Consigne
Mettez en forme de tableau Markdown, avec les colonnes Numéro et Ligne, les lignes des données à partir de celle qui contient "You are a GUI" jusqu'à celle qui contient "Datenschutzerklärung (693, 2402)", bornes incluses. Omettez les lignes vides.

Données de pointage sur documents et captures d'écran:
****************************************

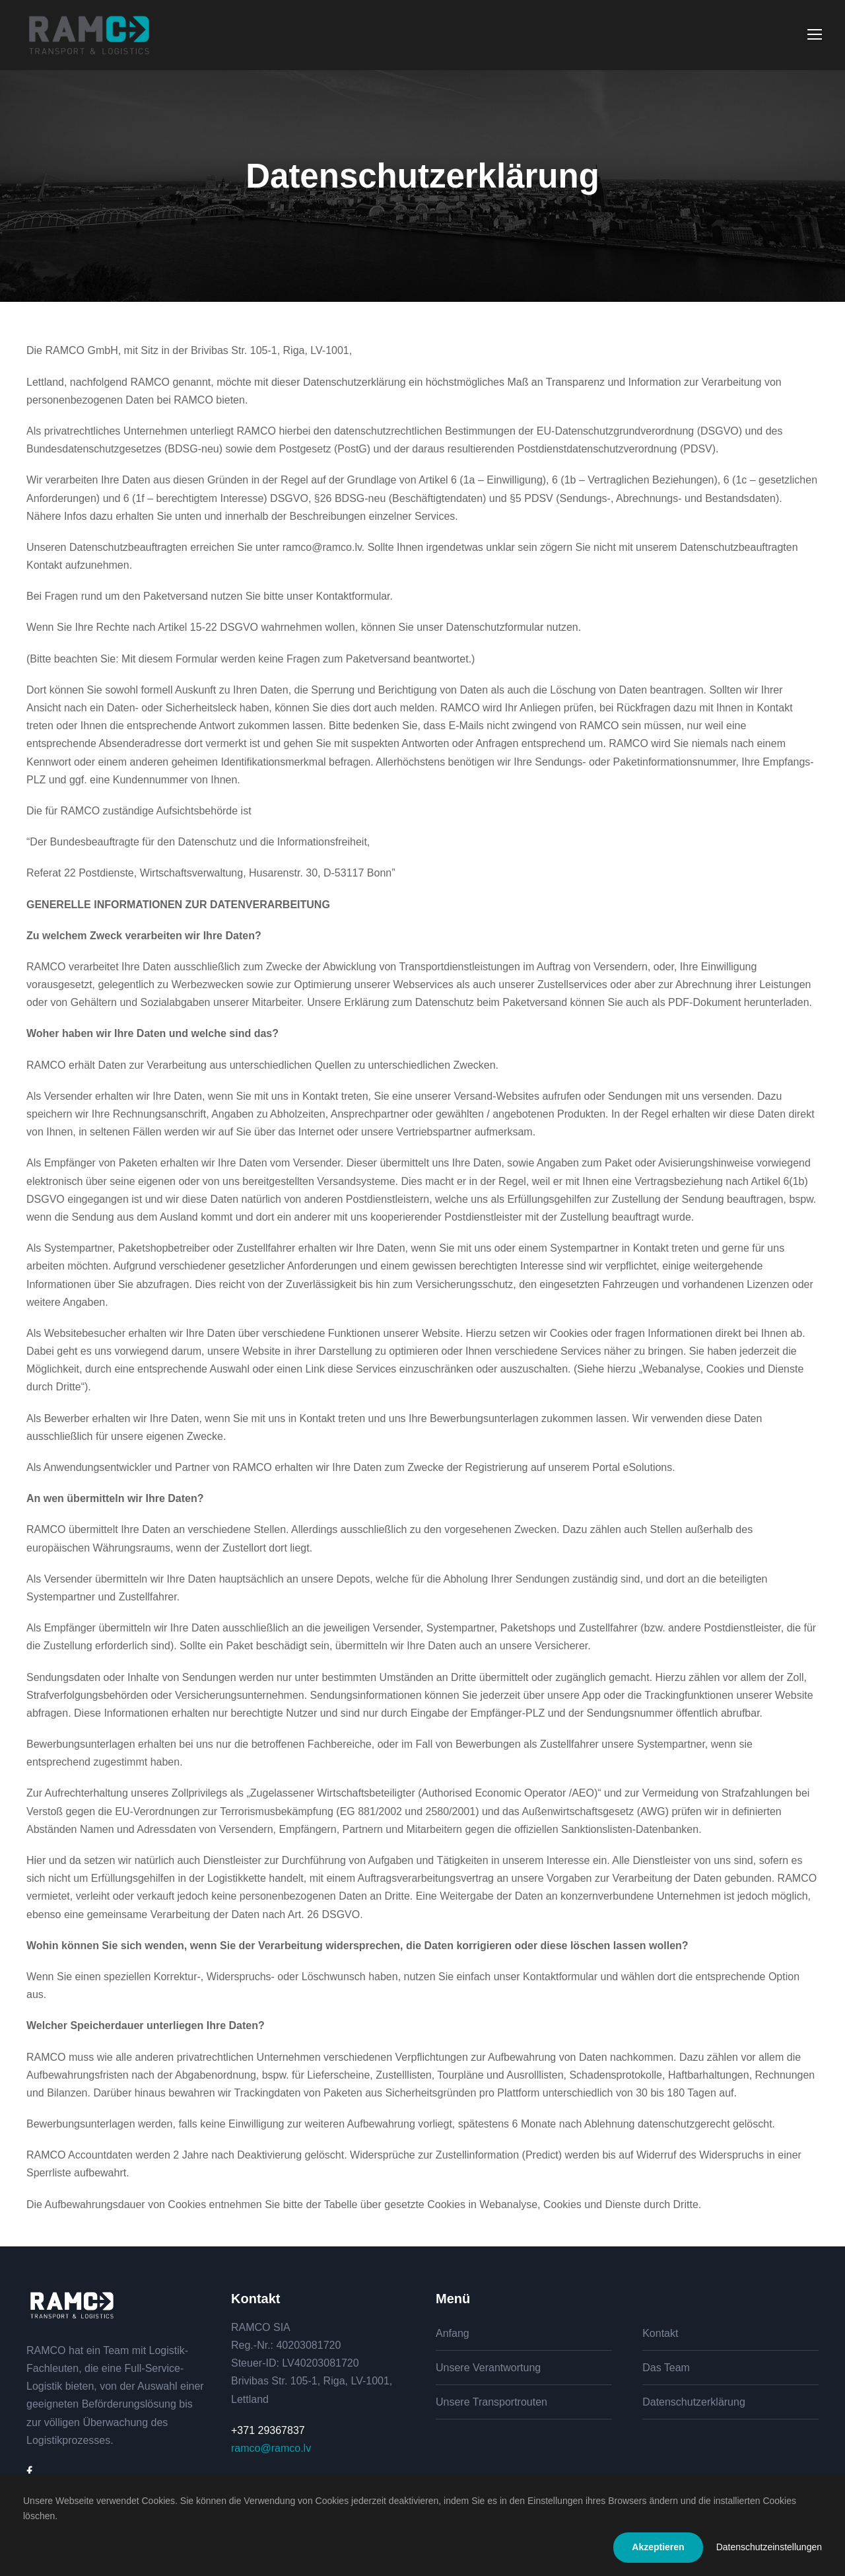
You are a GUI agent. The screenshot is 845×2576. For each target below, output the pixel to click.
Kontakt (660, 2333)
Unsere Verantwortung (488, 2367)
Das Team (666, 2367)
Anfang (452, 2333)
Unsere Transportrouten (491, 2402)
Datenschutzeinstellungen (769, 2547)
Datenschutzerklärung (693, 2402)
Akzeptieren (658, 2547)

****************************************

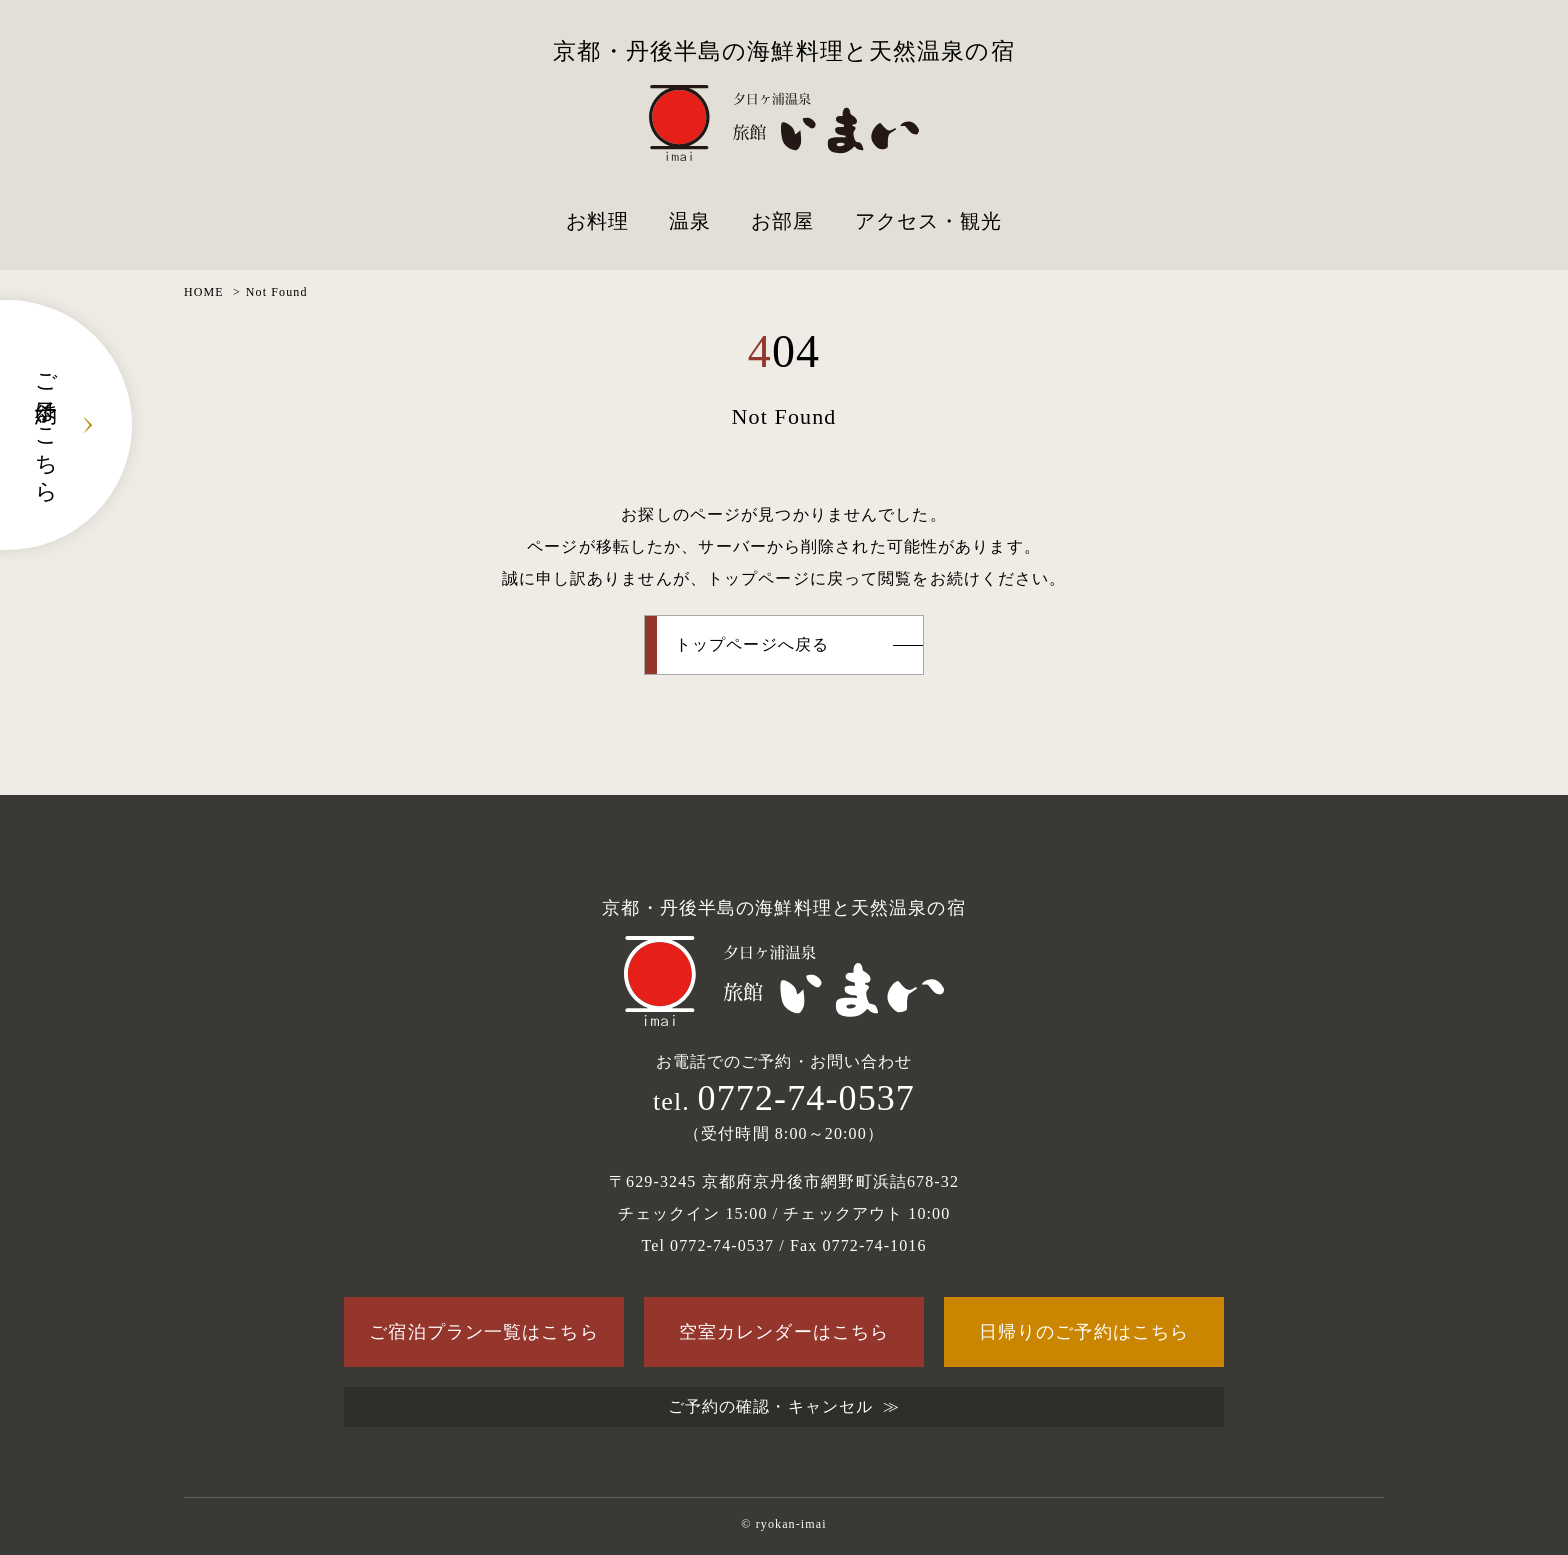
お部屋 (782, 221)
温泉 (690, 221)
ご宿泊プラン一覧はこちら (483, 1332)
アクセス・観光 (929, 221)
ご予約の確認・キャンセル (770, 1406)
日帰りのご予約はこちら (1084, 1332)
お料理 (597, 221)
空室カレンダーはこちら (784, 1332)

****************************************

Solution
| Numéro | Ligne |
|---|---|
| 1 | You are a GUI agent. The screenshot is 845×2576. For each target below, output the pixel to click. |
| 2 | Kontakt (660, 2333) |
| 3 | Unsere Verantwortung (488, 2367) |
| 4 | Das Team (666, 2367) |
| 5 | Anfang (452, 2333) |
| 6 | Unsere Transportrouten (491, 2402) |
| 7 | Datenschutzeinstellungen (769, 2547) |
| 8 | Datenschutzerklärung (693, 2402) |